Exercise directions: Copy out the entries word for word, everything from the line containing "Change the monthly stakes limit with Zmeniť" down to the last line, and leave out every line before it.

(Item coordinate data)
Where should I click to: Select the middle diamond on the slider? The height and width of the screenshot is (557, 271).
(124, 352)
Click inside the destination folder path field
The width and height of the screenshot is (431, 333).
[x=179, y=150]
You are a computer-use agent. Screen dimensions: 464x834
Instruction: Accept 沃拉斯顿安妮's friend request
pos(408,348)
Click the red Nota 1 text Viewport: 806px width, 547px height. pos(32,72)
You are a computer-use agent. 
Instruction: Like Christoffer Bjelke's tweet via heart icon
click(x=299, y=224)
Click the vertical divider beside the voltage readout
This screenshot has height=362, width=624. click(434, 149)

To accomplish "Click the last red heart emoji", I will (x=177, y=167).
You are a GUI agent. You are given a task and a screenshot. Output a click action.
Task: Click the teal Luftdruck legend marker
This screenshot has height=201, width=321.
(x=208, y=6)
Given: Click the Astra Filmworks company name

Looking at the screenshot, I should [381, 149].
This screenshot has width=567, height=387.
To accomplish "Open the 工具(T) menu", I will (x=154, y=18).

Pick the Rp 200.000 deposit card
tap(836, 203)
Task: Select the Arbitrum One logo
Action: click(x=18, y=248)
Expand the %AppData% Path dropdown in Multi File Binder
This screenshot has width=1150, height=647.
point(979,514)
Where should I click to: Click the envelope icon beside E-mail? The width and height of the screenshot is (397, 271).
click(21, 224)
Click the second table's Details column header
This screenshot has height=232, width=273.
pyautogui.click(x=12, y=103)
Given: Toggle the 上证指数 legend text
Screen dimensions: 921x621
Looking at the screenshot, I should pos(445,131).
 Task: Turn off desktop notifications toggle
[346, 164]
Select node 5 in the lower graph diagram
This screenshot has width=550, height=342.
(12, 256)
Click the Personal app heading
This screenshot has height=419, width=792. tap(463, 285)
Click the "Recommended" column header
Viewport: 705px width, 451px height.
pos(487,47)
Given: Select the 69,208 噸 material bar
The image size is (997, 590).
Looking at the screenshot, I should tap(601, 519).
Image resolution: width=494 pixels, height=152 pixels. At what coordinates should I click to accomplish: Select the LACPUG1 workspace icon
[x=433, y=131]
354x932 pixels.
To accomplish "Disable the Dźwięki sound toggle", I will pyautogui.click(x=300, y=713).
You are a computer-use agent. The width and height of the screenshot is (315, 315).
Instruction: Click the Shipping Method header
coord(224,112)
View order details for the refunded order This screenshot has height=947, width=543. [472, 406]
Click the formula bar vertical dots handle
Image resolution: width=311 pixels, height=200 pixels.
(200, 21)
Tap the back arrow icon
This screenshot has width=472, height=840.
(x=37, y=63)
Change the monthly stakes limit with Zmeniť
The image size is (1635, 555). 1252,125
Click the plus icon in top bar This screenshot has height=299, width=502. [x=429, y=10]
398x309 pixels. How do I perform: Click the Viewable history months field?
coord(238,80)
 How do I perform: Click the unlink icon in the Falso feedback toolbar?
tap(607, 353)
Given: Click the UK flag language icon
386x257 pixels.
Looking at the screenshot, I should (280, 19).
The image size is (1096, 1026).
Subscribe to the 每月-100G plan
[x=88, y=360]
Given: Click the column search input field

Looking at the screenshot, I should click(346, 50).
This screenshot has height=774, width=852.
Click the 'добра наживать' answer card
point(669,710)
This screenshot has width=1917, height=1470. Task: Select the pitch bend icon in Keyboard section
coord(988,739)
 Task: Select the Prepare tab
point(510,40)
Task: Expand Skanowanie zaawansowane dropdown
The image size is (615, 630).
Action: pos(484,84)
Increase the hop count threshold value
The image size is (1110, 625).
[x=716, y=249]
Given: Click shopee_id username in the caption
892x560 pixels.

The solution:
Change the monthly stakes limit with Zmeniť
The image size is (1635, 555). 1252,125
Click the plus icon in top bar This screenshot has height=299, width=502. [x=429, y=10]
398x309 pixels. How do I perform: Click the Viewable history months field?
coord(238,80)
 How do I perform: Click the unlink icon in the Falso feedback toolbar?
tap(607, 353)
Given: Click the UK flag language icon
386x257 pixels.
Looking at the screenshot, I should (280, 19).
The image size is (1096, 1026).
Subscribe to the 每月-100G plan
[x=88, y=360]
Given: Click the column search input field

Looking at the screenshot, I should click(346, 50).
This screenshot has height=774, width=852.
Click the 'добра наживать' answer card
point(669,710)
This screenshot has width=1917, height=1470. Task: Select the pitch bend icon in Keyboard section
coord(988,739)
 Task: Select the Prepare tab
point(510,40)
Task: Expand Skanowanie zaawansowane dropdown
The image size is (615, 630).
Action: pos(484,84)
Increase the hop count threshold value
The image size is (1110, 625).
[x=716, y=249]
Given: Click shopee_id username in the caption
892x560 pixels.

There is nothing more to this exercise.